GIVEN EXERCISE 1
Answer these questions using the letter about the Courtenay Place "Golden Mile" design.
(a) For how many years of construction will the business community struggle to survive?
(b) How many of the most popular bus stops are removed to achieve time savings for public transport?
(c) Which street will diesel trucks have to circle down while waiting for a loading bay?
GIVEN EXERCISE 2
Write the next part of the letter about the Courtenay Place "Golden Mile" design, picking up after its final sentence.

SOURCE TEXT
Letter to the Editor
Wellington LIVE – One Network
Dear Editor,
Last Week I had my one-on-one meeting with the WCC officers who are tasked with the delivery of the Courtenay Place leg of the “Golden Mile” project.
While I am totally opposed to the removal of private cars from the street, I had hoped that there would be some positives in the design. Unfortunately, there are not!
After 10s of millions of ratepayer dollars being spent on designing this project over the last 6 or 7 years, we are left with a design that suggests our city planners either have no idea of the logistics of what keeps our city running or just simply don’t care and are incompetent.
This does not deliver any positives to the city, let alone the business community who oppose it and will struggle to survive the 3 years of construction and is unlikely to meet any of the project’s supposed objectives.
The cycleway/scooter lane weaves amongst the pedestrian area, creating a real likelihood of conflict between pedestrians and lane users. Awful for pedestrians and city safety.
The time savings achieved for public transport are largely achieved by removing 2 of the most popular bus stops along with reducing the appeal of riding the buses.
Added to that is that nowhere for emergency vehicles to pull over, and busses will be backed up behind fire trucks, ambulances, police cars, etc. whenever there is a callout. Not great for a reliable public transport system!
With 2 loading zones in each direction along the whole length of Cp on either side, which is massively insufficient for the number of delivery trucks that need access to the street, diesel trucks will have to circle down Wakefield Street repeatedly until they are fortunate enough for a bay to become free. Carbon emissions perhaps!!!

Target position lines
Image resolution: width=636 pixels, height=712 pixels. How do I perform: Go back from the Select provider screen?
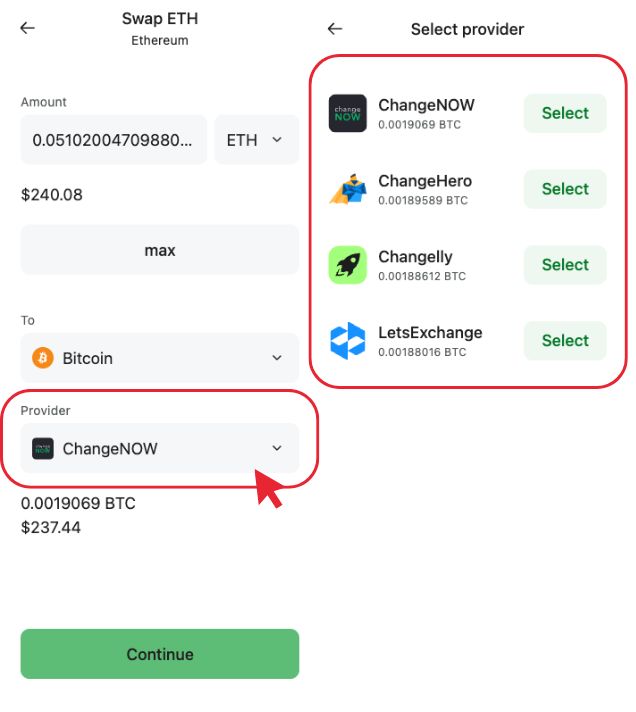click(x=335, y=29)
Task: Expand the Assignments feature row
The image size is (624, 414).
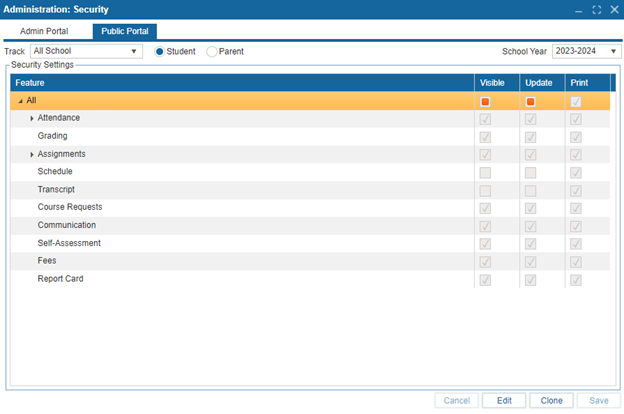Action: 32,155
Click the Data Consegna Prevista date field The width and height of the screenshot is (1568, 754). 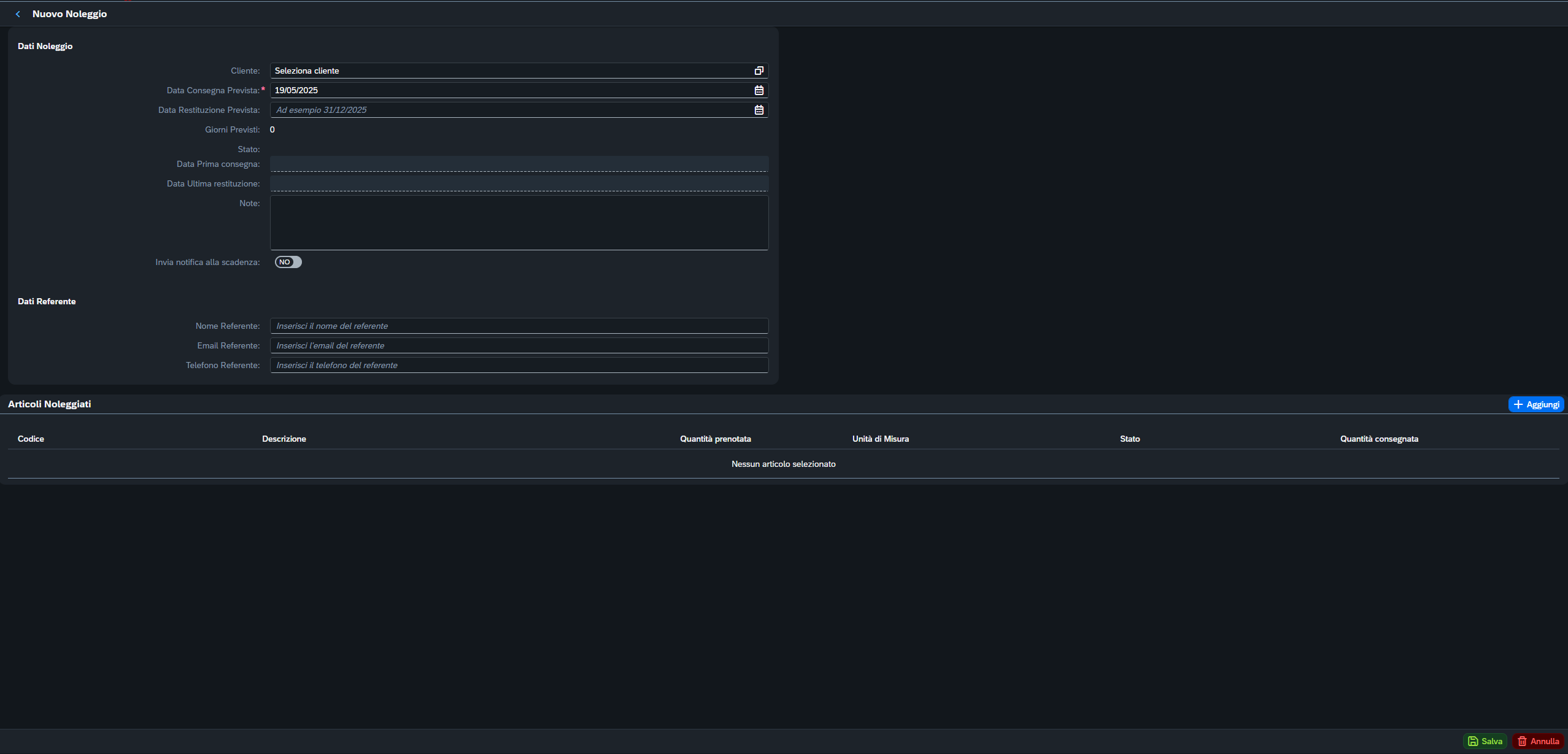(509, 91)
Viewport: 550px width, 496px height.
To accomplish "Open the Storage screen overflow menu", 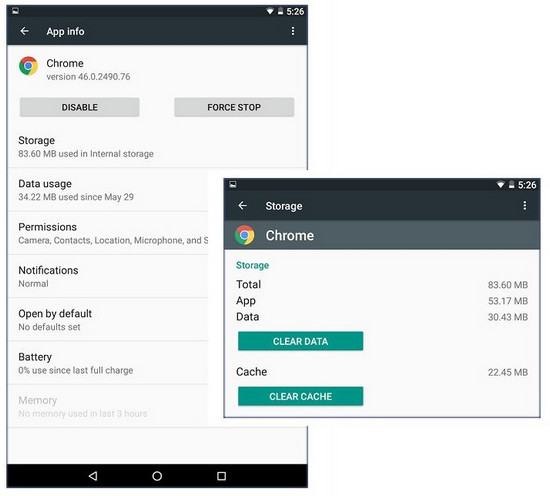I will [524, 206].
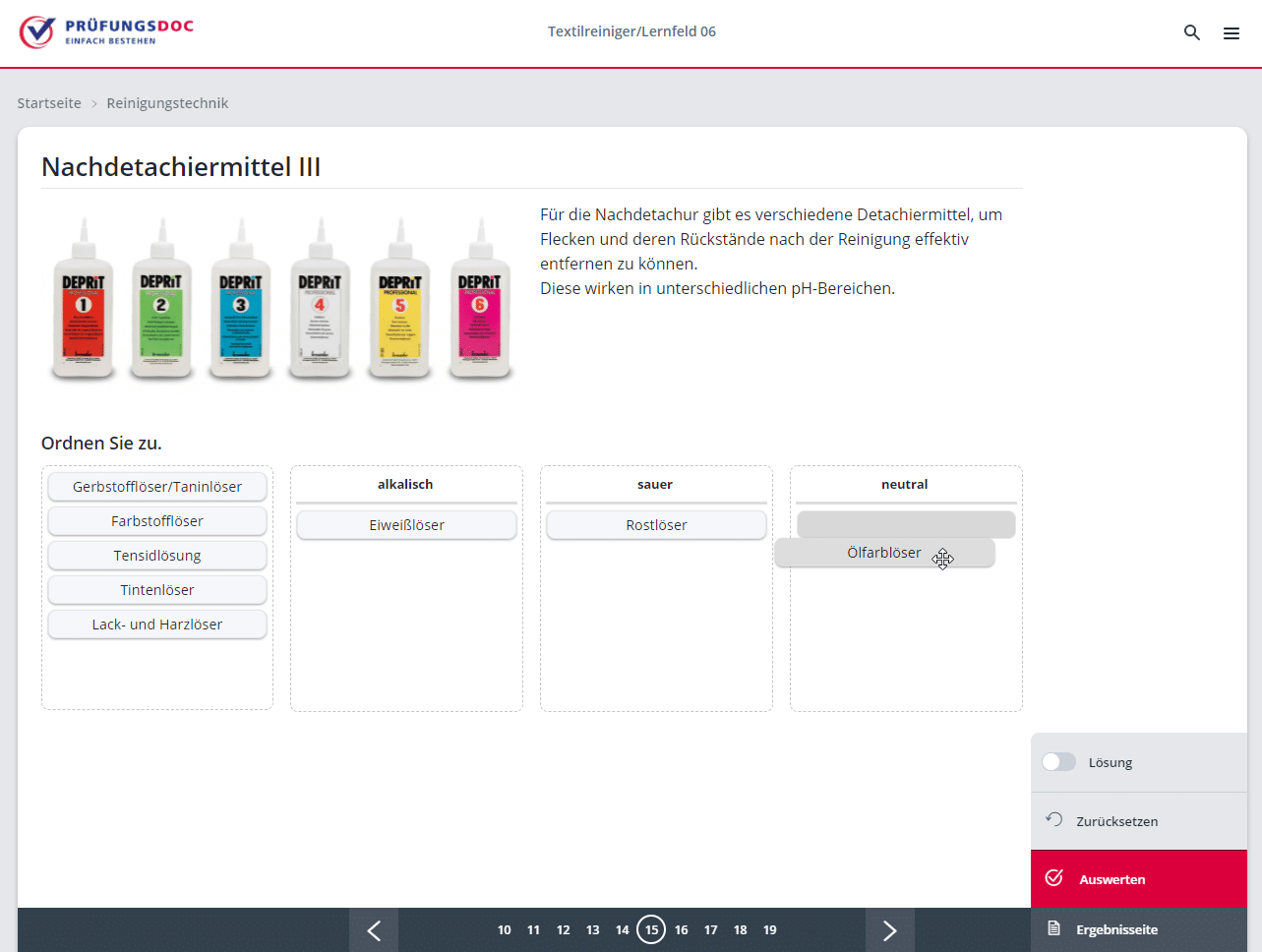
Task: Open the search magnifier icon
Action: click(1191, 32)
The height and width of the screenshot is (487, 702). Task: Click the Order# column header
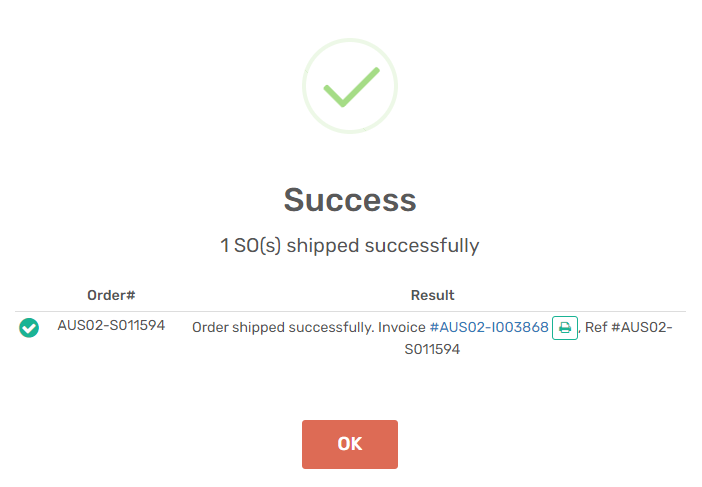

WRITTEN REPLY 1
(a) 3 years
(b) 2
(c) Wakefield Street

WRITTEN REPLY 2
Need a tradesman? Forget it. No provision was made.
Wakefield Street will become gridlocked with all the cars that currently use CP forced into Wakefield St. Adding congestion rather than solving transport issues.
I’ve listed 13 disastrous design flaws.
- Cycle/scooter lane runs through the pedestrian zone all the way along Courtenay Place. This creates a huge likelihood of conflict between pedestrians and the lane users which will undoubtably see injuries to public. …. Extreme safety risk
- Narrow bus lanes with very little room for error. No medium strip for people crossing the roads safely. (Bus drivers hate this plan)
- In the event an emergency vehicle is required (which is quite regularly) …ie fire engine (false alarms and real fires), ambulance and police… there is no room for these vehicles to stop other than in the bus lanes, meaning the buses on our main public transport route will be backed up and delayed for long periods of time.
- In the case of a fire call out in Allen Street, which will see a minimum of 3 fire trucks attending, the fire trucks will need to reverse on to Wakefield Street to exit as the street is blocked off to Courtenay Place and is not wide enough for 2 trucks to pass each other.
- In Blair St. there is no turning area for private vehicles, yet they are unable to exit on to CP. (There is also a disabled car park ear marked for the exact place cars would need to turn around to make things worse)
- There are 2 loading zones in each direction for the entirety of CP! With so many deliveries happening at any given time this is so far below sufficient. Currently loading vehicles use car parks when the loading zones are full- which is often! With the amount of delivery vehicles that need access to CP businesses for deliveries this will see diesel trucks circling around and down Wakefield Street repeatedly until a loading zone becomes free! Carbon emissions????
- Distance from loading zones to some businesses will make delivery of bulk items extremely difficult and time consuming (even once you eventually can stop).
- No provision for plumbers, electricians, refrigeration repairmen, air conditioner servicemen, signwriters, builders, laundry providers, rubbish trucks and other tradesmen that need close access to businesses due to the equipment, often very heavy, that is required to keep the businesses running and to allow the councils building WOF requirements to be met. With the limited parking that remains, where can they go?
- Taxi and Uber pick-ups and drop offs have not been allowed for in an appropriate way considering the volume used in Wellingtons entertainment area. (Safe access and good accessibility is vital to ensure confidence to come to CP.)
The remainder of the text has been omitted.